Das Genrekino kam dazwischen. Mit Dennis Hopper drehte er 1977 den Krimi "Der amerikanische Freund" nach einer Vorlage von Patricia Highsmith. Die darauf folgende Einladung nach Hollywood ging schief, Wenders scheiterte mit dem Thriller "Hammet" und sah ein, "dass es nichts für mich war mit dem amerikanischen Studiosystem".

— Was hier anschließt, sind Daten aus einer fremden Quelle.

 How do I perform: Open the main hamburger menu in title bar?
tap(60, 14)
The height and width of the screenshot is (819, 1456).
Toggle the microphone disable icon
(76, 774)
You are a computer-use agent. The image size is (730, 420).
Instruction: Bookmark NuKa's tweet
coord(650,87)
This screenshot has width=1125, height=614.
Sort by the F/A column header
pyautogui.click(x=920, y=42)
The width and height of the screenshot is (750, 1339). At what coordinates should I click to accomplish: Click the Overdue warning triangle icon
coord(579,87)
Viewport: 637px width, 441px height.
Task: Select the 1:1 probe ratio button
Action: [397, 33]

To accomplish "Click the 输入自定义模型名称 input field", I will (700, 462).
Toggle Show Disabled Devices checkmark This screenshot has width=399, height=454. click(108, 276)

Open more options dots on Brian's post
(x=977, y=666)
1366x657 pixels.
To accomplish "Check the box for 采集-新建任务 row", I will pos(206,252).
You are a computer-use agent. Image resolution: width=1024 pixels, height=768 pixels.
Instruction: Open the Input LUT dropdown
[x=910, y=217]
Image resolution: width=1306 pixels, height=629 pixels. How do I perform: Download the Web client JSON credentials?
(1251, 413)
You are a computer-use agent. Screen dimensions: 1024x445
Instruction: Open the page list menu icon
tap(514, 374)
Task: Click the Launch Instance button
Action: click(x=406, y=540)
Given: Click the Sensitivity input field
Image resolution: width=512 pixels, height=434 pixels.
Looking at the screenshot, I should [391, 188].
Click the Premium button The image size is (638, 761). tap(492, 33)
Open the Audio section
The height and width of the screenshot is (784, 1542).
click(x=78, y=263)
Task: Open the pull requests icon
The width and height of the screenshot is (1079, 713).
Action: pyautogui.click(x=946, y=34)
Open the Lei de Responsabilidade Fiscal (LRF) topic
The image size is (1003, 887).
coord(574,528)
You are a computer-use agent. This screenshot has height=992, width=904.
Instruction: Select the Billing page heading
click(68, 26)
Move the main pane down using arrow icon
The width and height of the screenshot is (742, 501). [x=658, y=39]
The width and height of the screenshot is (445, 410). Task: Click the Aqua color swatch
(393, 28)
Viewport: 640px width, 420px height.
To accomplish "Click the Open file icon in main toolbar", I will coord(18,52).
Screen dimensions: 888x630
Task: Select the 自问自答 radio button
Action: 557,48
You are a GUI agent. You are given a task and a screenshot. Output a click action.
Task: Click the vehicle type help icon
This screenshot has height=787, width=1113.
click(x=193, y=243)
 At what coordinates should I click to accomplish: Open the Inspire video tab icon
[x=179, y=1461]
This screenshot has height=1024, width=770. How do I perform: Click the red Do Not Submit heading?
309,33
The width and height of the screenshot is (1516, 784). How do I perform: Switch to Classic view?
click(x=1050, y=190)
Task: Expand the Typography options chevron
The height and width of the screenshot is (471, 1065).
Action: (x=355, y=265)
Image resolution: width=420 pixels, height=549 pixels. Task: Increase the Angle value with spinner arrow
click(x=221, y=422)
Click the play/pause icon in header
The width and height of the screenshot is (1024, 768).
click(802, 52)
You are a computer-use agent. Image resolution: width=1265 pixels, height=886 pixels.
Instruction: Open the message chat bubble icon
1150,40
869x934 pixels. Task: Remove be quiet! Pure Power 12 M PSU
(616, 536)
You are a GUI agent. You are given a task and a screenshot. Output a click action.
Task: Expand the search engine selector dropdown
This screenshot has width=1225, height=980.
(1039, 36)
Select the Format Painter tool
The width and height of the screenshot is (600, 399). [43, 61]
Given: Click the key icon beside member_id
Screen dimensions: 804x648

Ein Glück für Wenders: Zwei Jahre später drehte er seinen wohl bekanntesten Film, "Paris, Texas" mit Harry Dean Stanton und Nastassja Kinski. Die Szene, in der Stanton als Vater seine Ex-Geliebte, die Mutter seines Sohnes in einer Peepshow wiedertrifft, ist berühmt geworden. ARTE zeigt den Film um 20.15 Uhr am selben Abend. Ein "ganz loses Gefüge von Geschichten" habe es auch hier gegeben, alles konnte verändert werden, es gab ein Vorantasten mit den Schauspielern bis zum Schluss, berichtet der Regisseur. Ein gewinnbringendes Happyend zu dritt verweigerte Wenders den Produzenten, er hätte es als "unwahr" oder gar "verlogen" empfunden.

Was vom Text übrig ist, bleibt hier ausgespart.